With the above values plus the starting configurational requirements (e.g. straight leading edge), we can develop the precise blade shape, size and pitch using conventional techniques such as those described in Principles of Naval Architecture, edited by John P. Comstock, The Society of Naval Architects and Marine Engineers, 1967.
Briefly summarizing the application of these conventional techniques, the expanded or true blade area, seen in cross section in FIG. 21, can be visualized as two projections, in respective perpendicular planes, which jointly define the blade true area. The axial projection is parallel to the axis of the rotor and thus perpendicular to the disk plane. The portion of the axial projection corresponding to the blade section shown in FIG. 21 appears as the line A1 B1. The area of the complete axial projection transfers the engine torque to the water.
The disk projection is in the disk plane, or a plane parallel thereto, and thus perpendicular to the axis. The portion of the disk projection corresponding to the blade section shown in FIG. 21 appears as the line A2 B2. The area of the complete disk projection provides the thrust area for relative axial movement between the vessel and the water.
Knowing the torque, T, from the above calculations, the area of the axial projection can be estimated. It is also known that small strips of blade area C1 -Cn (FIG. 23) progressing radially along the blade must all have the same advance per revolution, regardless of radius. From this, the pitch angle φ (FIG. 21) of the blade at any radius may be calculated. Since the blade true area is inclined to the disk plane of the rotor, we can now determine the expanded area, for a small transverse strip at a given radius, that will satisfy both torque and thrust requirements, using pa, the area of the axial projection, and radius, by iteration. One of several ways to do this is described as the "Blade Element Theory of Screw Propellers" in the aforementioned Principles of Naval Architecture beginning at page 377. These expanded strip areas are summed to give total expanded area. Also, knowing that one long edge is rectilinear, and using each strip area to derive the blade width at that radius, we can derive the expanded blade shape.

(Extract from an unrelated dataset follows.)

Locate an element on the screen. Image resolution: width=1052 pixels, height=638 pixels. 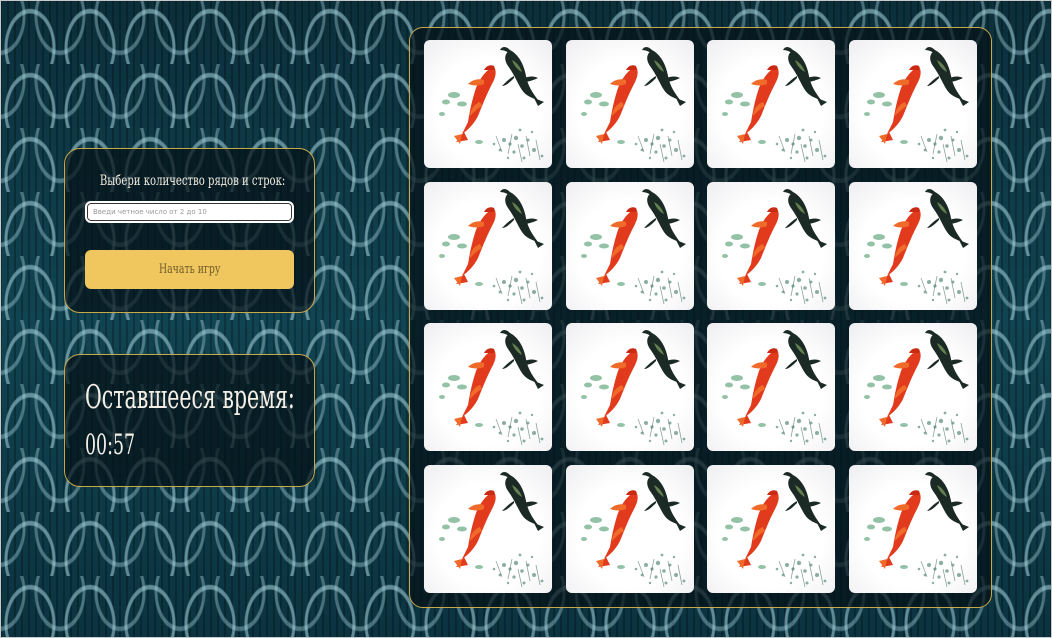
start-game-label: Начать игру is located at coordinates (190, 270).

The strength of the rotor is determined using conventional structural beam theories taking into account the mechanical properties of the materials used and the distribution of fluid pressures. A phosphor bronze is a currently preferred material.
The above represent exemplary preferred embodiments, but numerous modifications are possible within the scope of the present invention. By way of example only, whereas the first embodiment includes channels only adjacent the stern, and the second embodiment includes some channels adjacent the stern and other channels adjacent the bow. Still other embodiments, particularly much longer vessels, might include a third set of channels intermediate the fore and aft channels. Also, at least some of the principles of the present invention could be applied to devices other than boat hulls for effecting relative movement of a flowable substance. For purposes of this specification, "flowable substances" will include not only fluids, but other substances which can be moved by a propeller or rotor. For example, granular materials or powders which are not so tightly packed as to prevent such movement would be considered "flowable substances" for present purposes.
Accordingly, it is intended that the scope of the present invention be limited only by the claims which follow.